Finger Lakes Trail - Letchworth State Park, New York
The Finger Lakes Trail actually spans the whole of New York and is generally off-limits to mountain bikers. But there is a 22-mile section that remains an exception. The trail itself is a fast, rocky, full of roots, and constantly dips in and out of ravines. Even expert riders need to be on their toes. The entire trail runs through dense forest, so you’ll rarely see the sun. But the rugged terrain is a worthwhile challenge.

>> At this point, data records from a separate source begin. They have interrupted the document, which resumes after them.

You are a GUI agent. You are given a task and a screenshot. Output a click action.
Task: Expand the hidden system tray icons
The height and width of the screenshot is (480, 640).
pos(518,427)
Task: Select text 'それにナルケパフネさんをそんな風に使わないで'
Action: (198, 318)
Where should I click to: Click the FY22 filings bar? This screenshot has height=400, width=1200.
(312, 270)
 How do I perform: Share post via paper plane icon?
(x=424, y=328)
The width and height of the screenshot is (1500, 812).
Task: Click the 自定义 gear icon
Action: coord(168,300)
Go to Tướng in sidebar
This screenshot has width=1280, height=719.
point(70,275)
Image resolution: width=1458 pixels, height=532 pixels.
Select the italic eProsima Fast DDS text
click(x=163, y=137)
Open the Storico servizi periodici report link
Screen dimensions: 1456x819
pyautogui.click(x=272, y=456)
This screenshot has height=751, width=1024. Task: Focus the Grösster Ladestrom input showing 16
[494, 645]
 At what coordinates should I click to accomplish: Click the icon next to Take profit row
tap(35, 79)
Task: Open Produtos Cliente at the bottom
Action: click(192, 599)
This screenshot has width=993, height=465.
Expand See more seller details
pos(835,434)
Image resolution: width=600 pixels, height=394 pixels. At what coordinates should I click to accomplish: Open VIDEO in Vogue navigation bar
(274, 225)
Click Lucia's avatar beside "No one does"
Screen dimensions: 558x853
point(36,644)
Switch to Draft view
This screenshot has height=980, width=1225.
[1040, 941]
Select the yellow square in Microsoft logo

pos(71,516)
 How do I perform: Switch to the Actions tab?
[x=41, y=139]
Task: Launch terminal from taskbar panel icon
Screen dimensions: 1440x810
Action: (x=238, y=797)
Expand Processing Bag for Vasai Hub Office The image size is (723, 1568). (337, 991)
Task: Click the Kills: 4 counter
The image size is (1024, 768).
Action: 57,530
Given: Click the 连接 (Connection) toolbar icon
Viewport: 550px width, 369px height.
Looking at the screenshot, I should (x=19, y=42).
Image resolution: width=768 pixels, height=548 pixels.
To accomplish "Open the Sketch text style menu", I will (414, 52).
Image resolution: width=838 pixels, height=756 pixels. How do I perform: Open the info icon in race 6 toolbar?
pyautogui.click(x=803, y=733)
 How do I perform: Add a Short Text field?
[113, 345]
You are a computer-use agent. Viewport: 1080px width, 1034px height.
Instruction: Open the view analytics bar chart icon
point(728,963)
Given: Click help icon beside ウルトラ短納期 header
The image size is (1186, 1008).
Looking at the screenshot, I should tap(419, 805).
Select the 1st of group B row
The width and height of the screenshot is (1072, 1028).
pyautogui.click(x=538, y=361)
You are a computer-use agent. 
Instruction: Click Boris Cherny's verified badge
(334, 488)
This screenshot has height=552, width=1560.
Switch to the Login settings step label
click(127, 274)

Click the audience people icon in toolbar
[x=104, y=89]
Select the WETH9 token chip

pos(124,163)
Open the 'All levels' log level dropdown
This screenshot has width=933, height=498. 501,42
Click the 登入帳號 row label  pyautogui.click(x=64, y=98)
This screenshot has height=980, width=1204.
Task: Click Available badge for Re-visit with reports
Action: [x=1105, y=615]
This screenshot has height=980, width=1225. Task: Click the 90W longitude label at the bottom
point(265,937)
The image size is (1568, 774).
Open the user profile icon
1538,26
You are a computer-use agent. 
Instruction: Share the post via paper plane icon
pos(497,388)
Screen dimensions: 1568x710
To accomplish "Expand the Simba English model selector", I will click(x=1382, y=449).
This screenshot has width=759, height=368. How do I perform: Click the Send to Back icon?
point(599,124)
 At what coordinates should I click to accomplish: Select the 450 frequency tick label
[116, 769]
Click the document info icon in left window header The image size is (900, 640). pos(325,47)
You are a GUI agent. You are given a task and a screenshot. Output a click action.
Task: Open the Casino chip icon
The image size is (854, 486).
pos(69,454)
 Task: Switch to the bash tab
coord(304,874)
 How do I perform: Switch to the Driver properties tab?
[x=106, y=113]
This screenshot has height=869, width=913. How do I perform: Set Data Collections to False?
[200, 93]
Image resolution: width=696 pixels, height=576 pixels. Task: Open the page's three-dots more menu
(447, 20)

Appalachian Trail: The Pinnacle, Pennsylvania
The entire Appalachian Trail makes the list, stretching from Katahdin in Maine to Springer Mountain in Georgia - a distance of about 2160 miles. Many Appalachian Trail hikers claim the views at the Pinnacle are the best views on the Pennsylvania stretch of the Trail. With a round-trip of 8.5 miles, this rocky path is definitely a workout but totally worth it. Enjoy spectacular views of Hawk Mountain, the Lehigh Valley, and Blue Rocks.
Fire's Creek Rim Trail - Nantahala National Forest, North Carolina
Mountains towering 5,000 feet, cascading waterfalls, and towering hardwood forests are the sights awaiting visitors in this national forest. This trail features scenic views, heath and grassy balds, and a mixed hardwood forest with rhododendron and wildflowers. The entire loop is 25 miles and is open for hikers and horseback riding. Water is infrequent along the trail, so be sure to carry an adequate supply.
Harding Icefield Trail - Kenai Fjords National Park, Alaska
This trail is strenuous, repeat, strenuous. Starting on Kenai Fjord's valley floor, the trail winds through cottonwood and alder forests, passes though meadows, and climbs well above tree lines. The top of the trail gives a spectacular view with a horizon of ice and snow that stretches as far as the eye can see. It is important to note that hikers gain approximately 1,000 feet of elevation with every mile so be prepared for a tough hike. Allow at least 6-8 hours for the entire trip.
Old Rag Mountain Hike – Shenandoah National Park, Virginia
This is one of the most popular hikes in Shenandoah (if not the entire mid-Atlantic region), with many spectacular panoramic views, and challenging rock scrambles. But with likability comes popularity so be sure to hit the trail early in the morning. Many hikers also prefer to do this loop counterclockwise so they tackle the rock scramble on the downhill. Either way, the rock scramble can be challenging, as it is steep and requires climbing through cracks in the rock. The hike is a challenge and takes some planning but at the end brings a sense of accomplishment like few others.